The unsigned painting, “The Education of the Virgin,” was originally credited to an unknown 17th-century Seville artist. Depicting the Virgin Mary and her mother, it was a gift in 1925 from two wealthy Yale alumni, Henry Hotchkiss Townshend and his brother, Raynham Townshend.
In 2002, when the gallery was preparing for renovation and paintings were transferred to off-site storage, Kanter said the “Virgin” painting caught his eye for being of very high quality.
“But I had no idea what it was,” he added.
John Marciari, a Yale-educated art historian working for Kanter, said he too was struck by the long brush strokes, gesturing hands and sophisticated naturalism.
“One day it hit me,” he said. “It couldn’t have been more obvious. That’s early Velazquez.”
Marciari, in his early 30s at the time, said he spent weeks trying to convince himself otherwise before he told anyone of his theory. Finally, he sent an image via e-mail to a Velazquez scholar he knew, Salvador Salort-Pons. There was a reply within a minute.
“I am trembling,” Salort-Pons wrote.
Years of academic and technical research followed.

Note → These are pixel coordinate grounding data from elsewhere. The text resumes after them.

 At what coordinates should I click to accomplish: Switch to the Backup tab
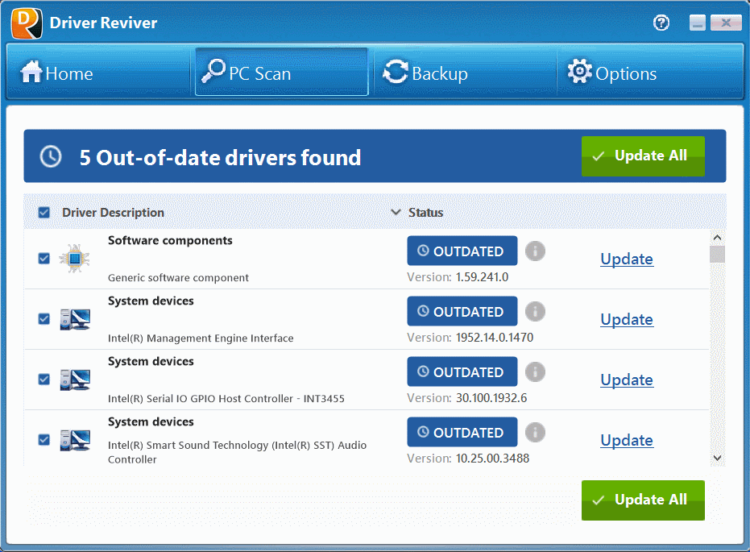pos(425,73)
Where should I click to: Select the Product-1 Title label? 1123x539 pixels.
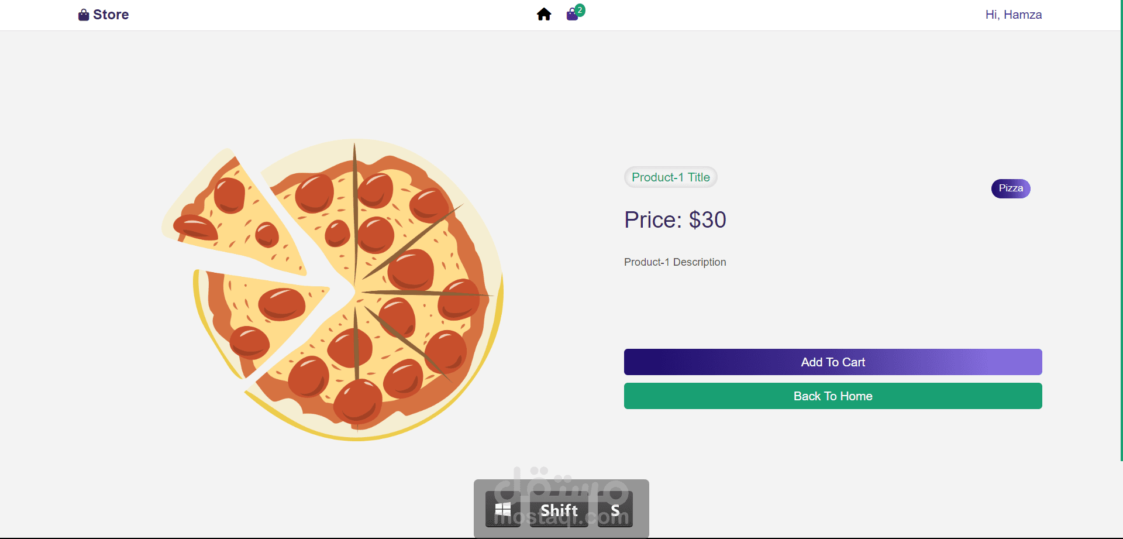671,177
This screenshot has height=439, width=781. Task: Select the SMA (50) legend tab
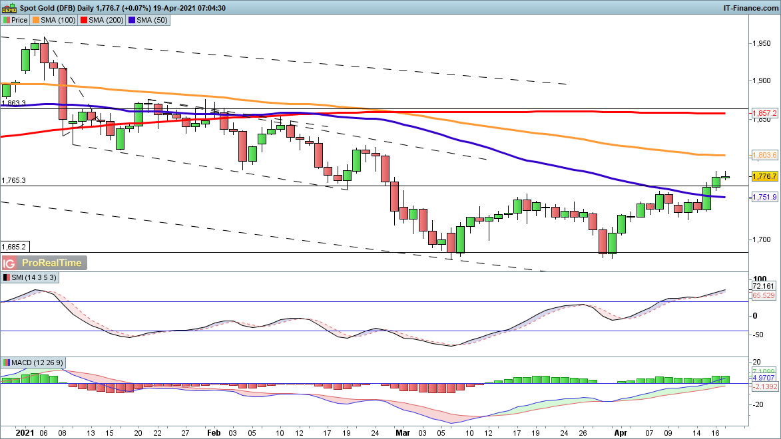pos(152,20)
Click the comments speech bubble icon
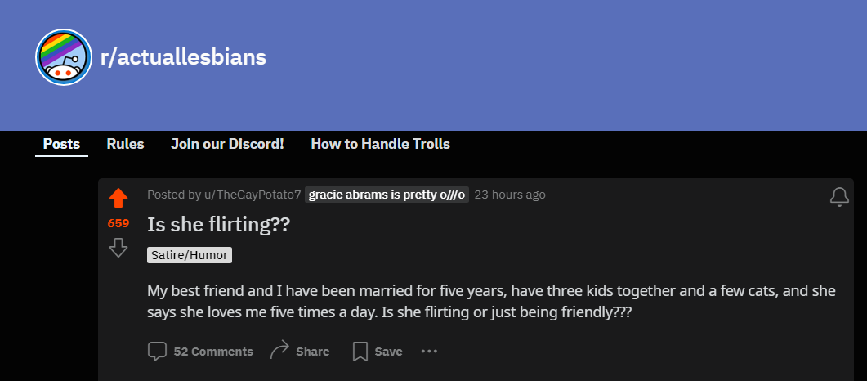 click(157, 351)
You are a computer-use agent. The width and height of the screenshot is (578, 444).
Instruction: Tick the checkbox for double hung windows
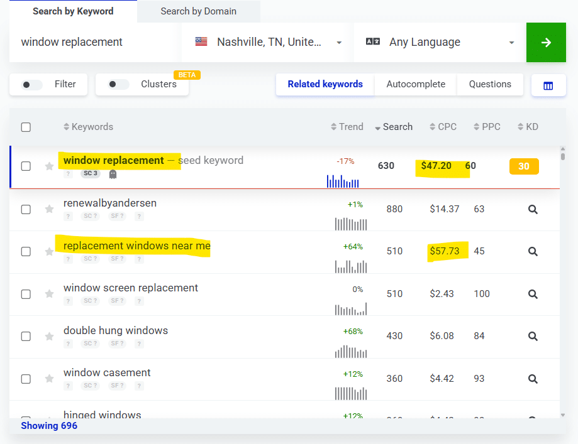(26, 337)
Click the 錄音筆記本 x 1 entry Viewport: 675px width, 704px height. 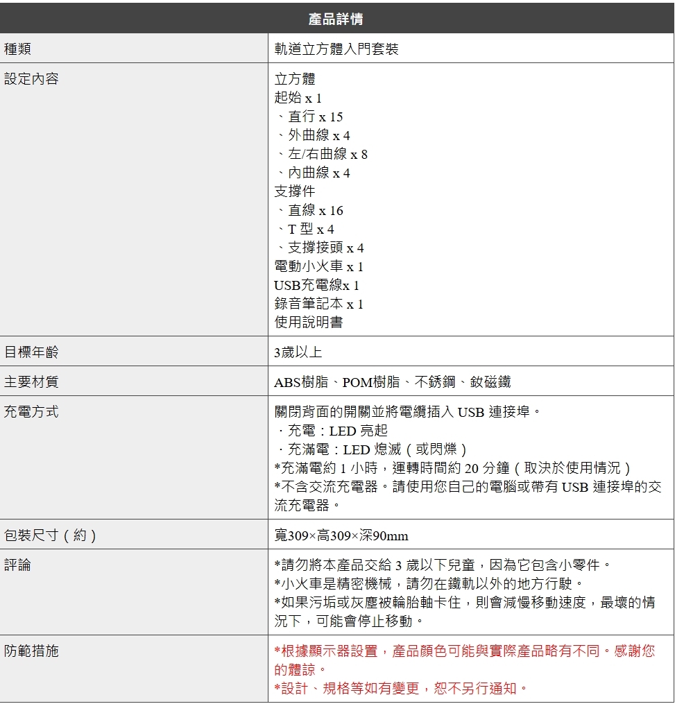318,304

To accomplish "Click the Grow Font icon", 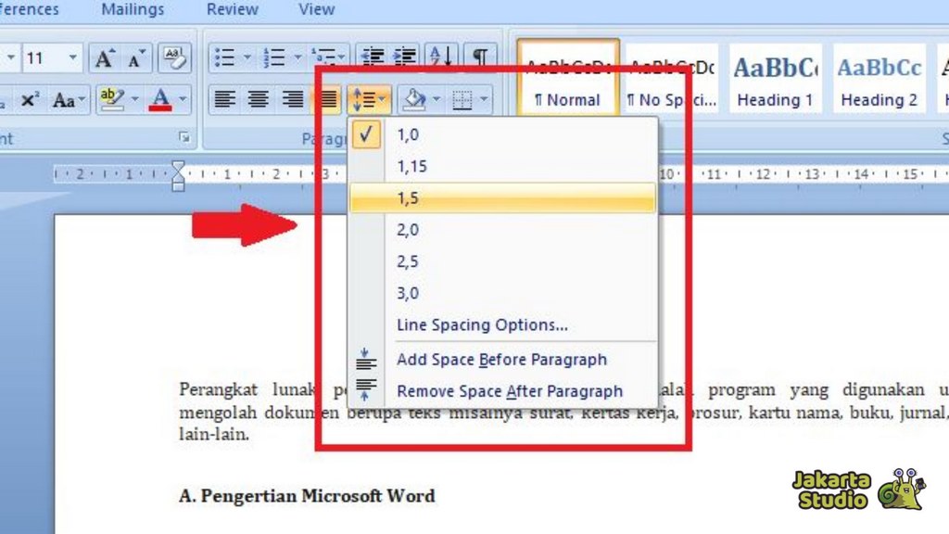I will [105, 58].
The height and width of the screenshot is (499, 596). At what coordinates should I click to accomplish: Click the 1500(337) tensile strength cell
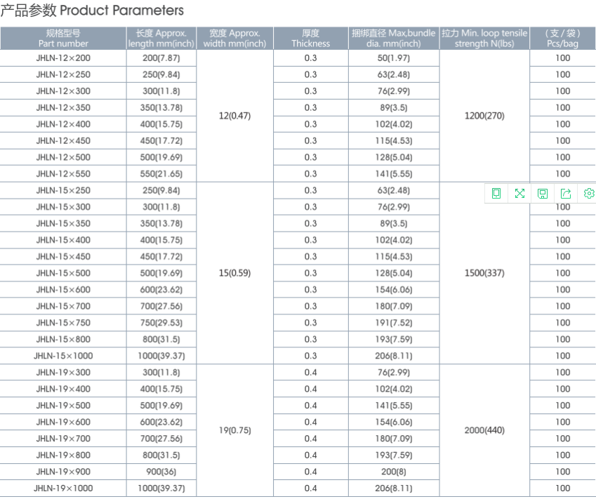point(484,273)
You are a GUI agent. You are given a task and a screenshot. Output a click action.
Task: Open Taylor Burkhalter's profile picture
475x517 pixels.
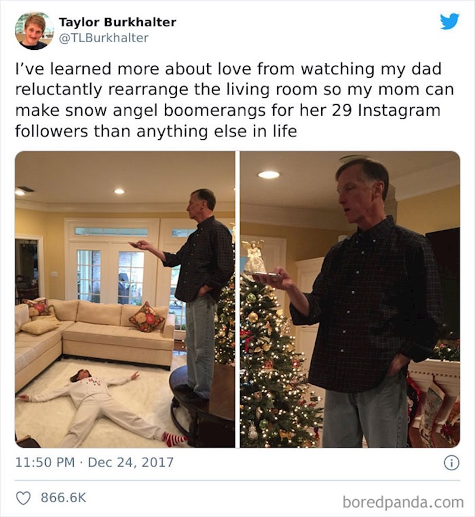(x=34, y=31)
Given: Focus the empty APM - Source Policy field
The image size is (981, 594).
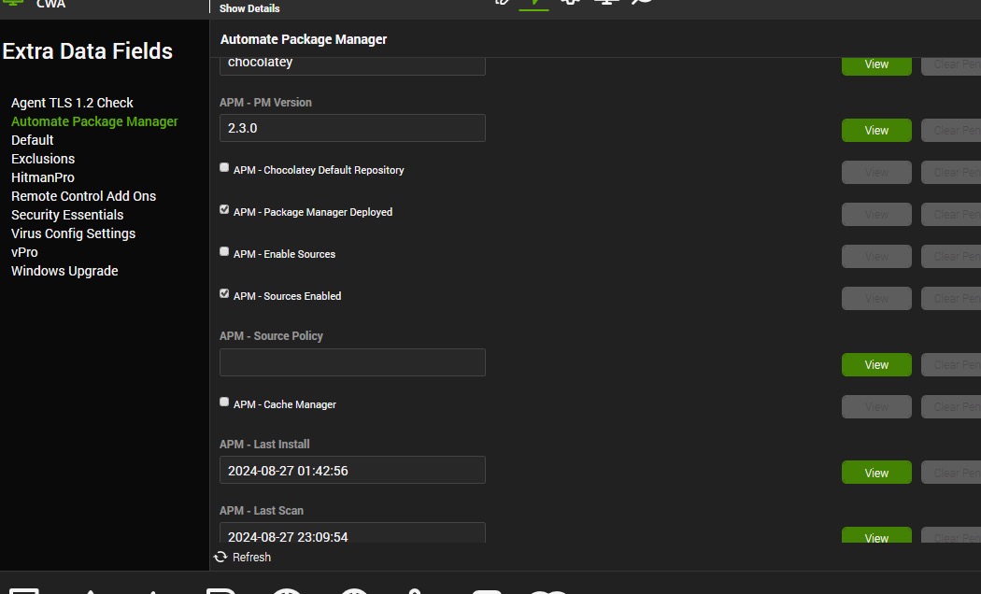Looking at the screenshot, I should coord(352,362).
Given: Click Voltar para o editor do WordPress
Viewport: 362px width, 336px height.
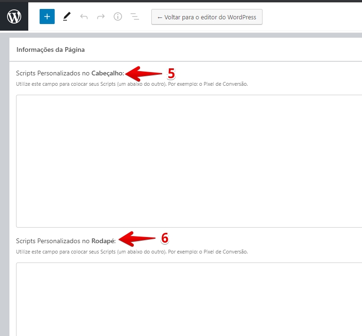Looking at the screenshot, I should pyautogui.click(x=206, y=17).
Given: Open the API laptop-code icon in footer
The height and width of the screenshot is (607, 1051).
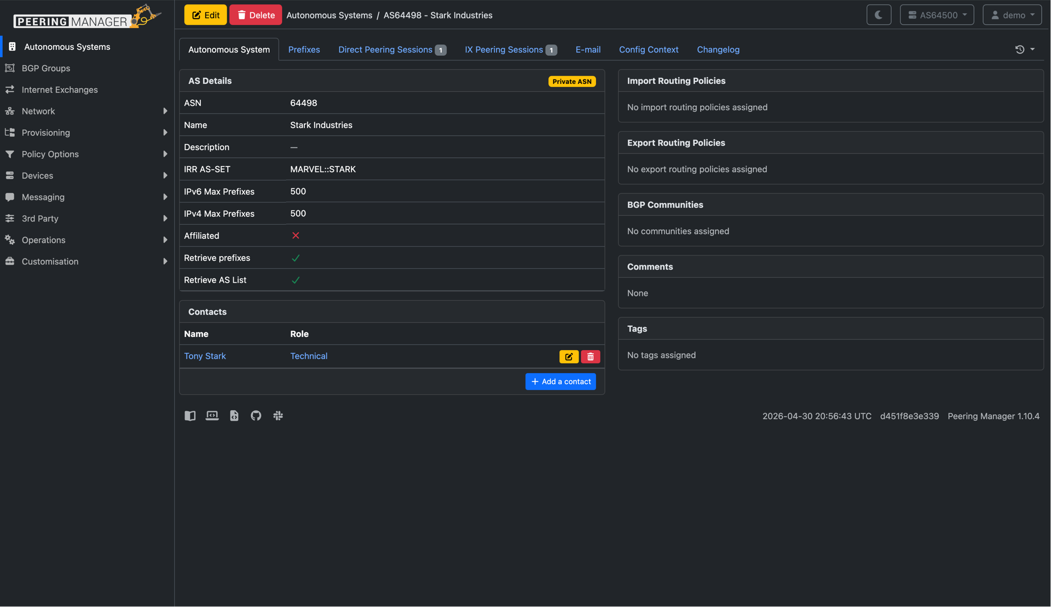Looking at the screenshot, I should [x=212, y=416].
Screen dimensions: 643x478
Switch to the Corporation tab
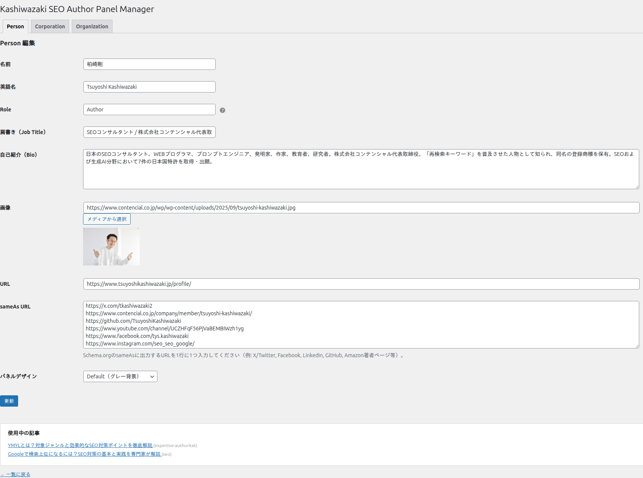50,26
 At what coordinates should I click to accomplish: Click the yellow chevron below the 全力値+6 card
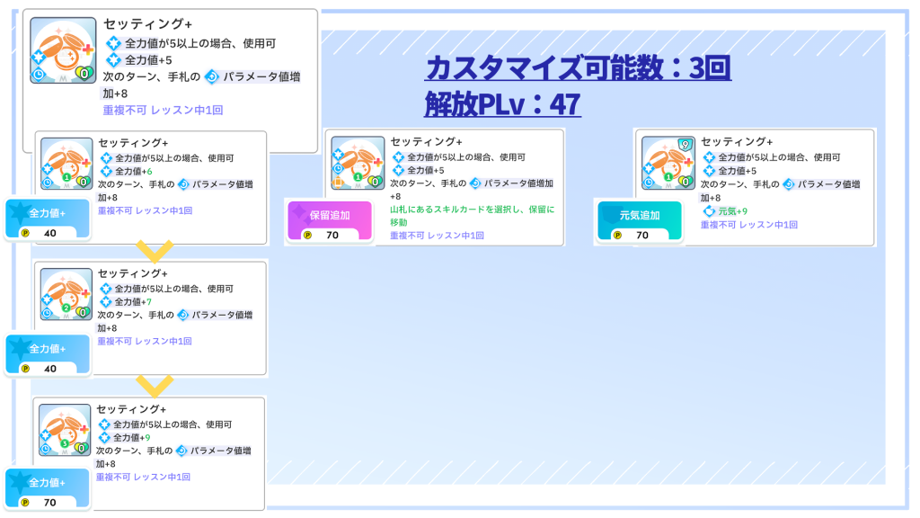[x=154, y=251]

“Technical study can disprove an attribution, but it can’t prove it,” said Marciari, who today is curator of European Art at the San Diego Museum of Art. “We did find the pigments and the canvas are all consistent with what Velazquez used when he was in Seville in the first years of his career.”
“I’ve spent seven years playing devil’s advocate, to convince myself it’s by someone else,” he said. “I feel certain it’s by Velazquez.”
The painting, dated 1617, has been damaged by water. Marciari speculates the culprit was the flood of 1626 in Seville. Kanter said it will be ready for public viewing in about two years.
As for its market value, paintings by the artist seldom publicly change hands. In July 2007, a Velazquez sold at Sotheby’s in London for about $17 million. Marciari said he doesn’t know how many millions “The Education” would command at auction. And that day will not come, he added.
“The painting will be forever at Yale,” Kanter said.
The discovery has been front-page news in Europe, after Marciari wrote about the find in a Spanish art magazine.
“I’m now a celebrity in Spain,” said Marciari, 38, with a laugh. “I could eat out in Spain anywhere I want to tonight.”